Lynch: First thing, I studiously try to avoid all the other marine life. This is of course a lot easier for me at this point in my life than when my house was busier, but it still takes some maneuvering some days. The thing is, I want to get started swimming in my own head right from the get-go, and even the most routine interactions with other people pull me away from that. It can mean getting up really early and taking the dog for a long walk until I know I have a quiet house to come back to. It can mean hanging in bed until the coast is clear (which is harder than it sounds). But starting with no human contact can often mean the difference between a mighty focus and some maddeningly diffused morning hours.

Wordswimmer: What keeps you afloat...for short work? For longer work?

Lynch: I love the rhythm of a short story schedule and it almost always means three days for me. Ramp up, full stride, pull it all together. I don't plan it that way, but I sort of expect it, and this pacing really helps me focus. To put it back into a swimming-related context I suppose it's like the pacing triathletes appreciate. Only way, way, way less brutal.

For novels, I can be thrashing away unproductively for a whole day, then hit on something that I know is good and right and it fits and while it doesn't amount to a lot of words it gives me a kick. Then when I get away from the keyboard for the day I wind up getting a stream of ideas over the next few hours at the gym or out walking or whatever I'm at. Those ideas become notes, which bridge to tomorrow's writing, which slingshots me into the next section of the work. Those slingshot moments are the ones that sustain long-form writing for me.

Wordswimmer: How do you keep swimming through dry spells?

Lynch: Dry spells simply require you to keep hammering away. There are so many times when I feel like I don't need to be at the desk because stuff is percolating, and sometimes that's true and sometimes that's a ruse I pull on myself. During those times I have to sit down and write through the deadly dull dry bits until I hit that thing which does not happen unless I am typing. Trying to write a thing leads me to the moments that I need to really WRITE in order to progress. Writing leads to writing in a way nothing else can. Then, see answer #2. (I also recognize that there are times one needs to get away, but here I am just addressing something specific.)

Wordswimmer: What's the hardest part of swimming?

Lynch: The hardest part of swimming is the ever-whispering voice in the conch shell that suggests you can't really swim at all. Or that you are going to suddenly forget how.

Wordswimmer: How do you overcome obstacles, problems, when swimming alone?

Lynch: You overcome the obstacles by acknowledging that ultimately you are always swimming alone. The mind is a pretty resourceful thing when it has to rely only on itself.

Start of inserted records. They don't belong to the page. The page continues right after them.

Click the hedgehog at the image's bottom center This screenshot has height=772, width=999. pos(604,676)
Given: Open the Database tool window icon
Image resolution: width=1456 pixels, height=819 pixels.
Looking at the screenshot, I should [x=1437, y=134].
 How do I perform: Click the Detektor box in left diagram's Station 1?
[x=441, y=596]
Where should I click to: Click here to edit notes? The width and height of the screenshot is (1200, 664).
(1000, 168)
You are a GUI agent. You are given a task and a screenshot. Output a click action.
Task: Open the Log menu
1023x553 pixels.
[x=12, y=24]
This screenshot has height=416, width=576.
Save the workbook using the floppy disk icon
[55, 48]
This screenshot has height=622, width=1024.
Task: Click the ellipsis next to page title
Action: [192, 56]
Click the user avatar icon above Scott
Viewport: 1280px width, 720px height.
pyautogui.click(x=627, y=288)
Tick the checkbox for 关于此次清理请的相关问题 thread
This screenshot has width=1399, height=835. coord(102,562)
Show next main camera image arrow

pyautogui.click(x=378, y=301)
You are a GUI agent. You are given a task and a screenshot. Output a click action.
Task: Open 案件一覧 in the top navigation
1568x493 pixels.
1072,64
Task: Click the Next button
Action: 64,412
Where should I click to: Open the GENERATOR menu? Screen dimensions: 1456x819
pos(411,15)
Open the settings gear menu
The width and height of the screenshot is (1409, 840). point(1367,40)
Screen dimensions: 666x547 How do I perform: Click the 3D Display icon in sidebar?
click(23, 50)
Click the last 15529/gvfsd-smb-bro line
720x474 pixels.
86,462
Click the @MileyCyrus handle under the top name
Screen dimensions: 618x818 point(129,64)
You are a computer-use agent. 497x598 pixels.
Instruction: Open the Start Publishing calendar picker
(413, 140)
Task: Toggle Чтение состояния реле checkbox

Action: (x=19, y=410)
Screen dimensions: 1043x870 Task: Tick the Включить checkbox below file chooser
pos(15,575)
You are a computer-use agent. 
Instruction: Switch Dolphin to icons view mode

Wordswimmer: What's the part of swimming that you love the most?

Lynch: The part I love the most is when I hit it--a phrase, sentence, paragraph, a characterization, chapter, whatnot--and I know, my subconscious editor knows, instantly, that I got it right, achieved the elusive it. And whatever happens to the piece from there, wherever it goes, almost doesn't matter because I just got the thing, the thing of all things, that makes writing so special, so singular for every last one of us who does this at any level, in any form. And yeah, just like first mastering that other form of swimming, at that moment little me is inside, splashing madly and shouting, "Look at me! Watch me, watch me!" 

For more information about Lynch and his work, visit:


2 comments:

Sarah Lamstein said...

So wonderful, Bruce! Thank you!!!!!!

Bruce Black said...

Glad you enjoyed it, Sarah. Hope all's well with your writing!